### Passage provided:
(begin)

One thing to keep in mind is the amount of torque that there is against the boat. You've got a downrigger with a base of about 6" square with an arm hanging out 4' with a 10# - 12# lead ball being pulled through the water. Thats a good amount of load on the base itself, now multiply that by 4 and you've got a lot of torque from your downrigger board being applied to the boat. Backerboard and fender washers are pretty much a must.
Thanks for the post Tim....I will have to search the archives as I remember reading that thread.

What should I use for backing? Another piece of steel or a piece of wood? What are fender washers?


After I posted this, I did a search and couldn't find any usefull info or pics.

(end)

### Task set:
A) Answer these questions from the passage on mounting downriggers, one per line:
(i) How far does the downrigger arm hang out?
(ii) How heavy is the lead ball pulled through the water?
(iii) What two materials does the later writer suggest as possible backing?
B) Resume the passage on mounting downriggers, starting after its final sentence.

### Information supplied:
(begin)

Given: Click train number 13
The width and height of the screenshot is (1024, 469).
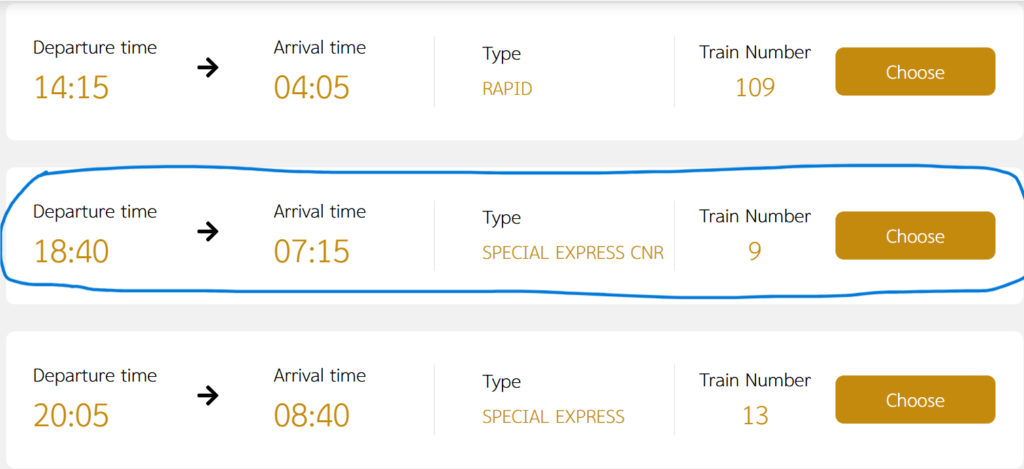Looking at the screenshot, I should 755,416.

(end)

### Task answers:
A)
(i) About 4'
(ii) 10# to 12#
(iii) Another piece of steel or a piece of wood

B)
Backer board; In a fiberglass boat, I'd use 3/4" plywood. Basically, you're just trying to fit as large of a piece of wood underneath the fiberglass that is practical for the item that you're mounting. That's not to say you should have a 30" piece of wood underneath something that is only 6". We're trying to sandwich the fiberglass, so that you're pressure is distributed over a larger area. If you just bolted right through the fiberglass alone, you stand a chance of pulling the bolts through, or weakening the surrounding fiberglass as time goes by. If the base of your mounting plate is 4" x 6", you'd probably want a backer of about 6" x 8", however, you're obviously limited by the amount of room you have down there.

Fender washers are just large diameter, thick washers. You can get them at home depot or a TSC. You'll want to use stainless steel hardware. If you look at where your cleats are mounted, you should see where the manufacturer used a backerboard.

If you go to http://www.walleyecentral.com in the forums section search in the "boat and trailers" area, as well as "general fishing", you can find lotsa conversations and hopefully pictures.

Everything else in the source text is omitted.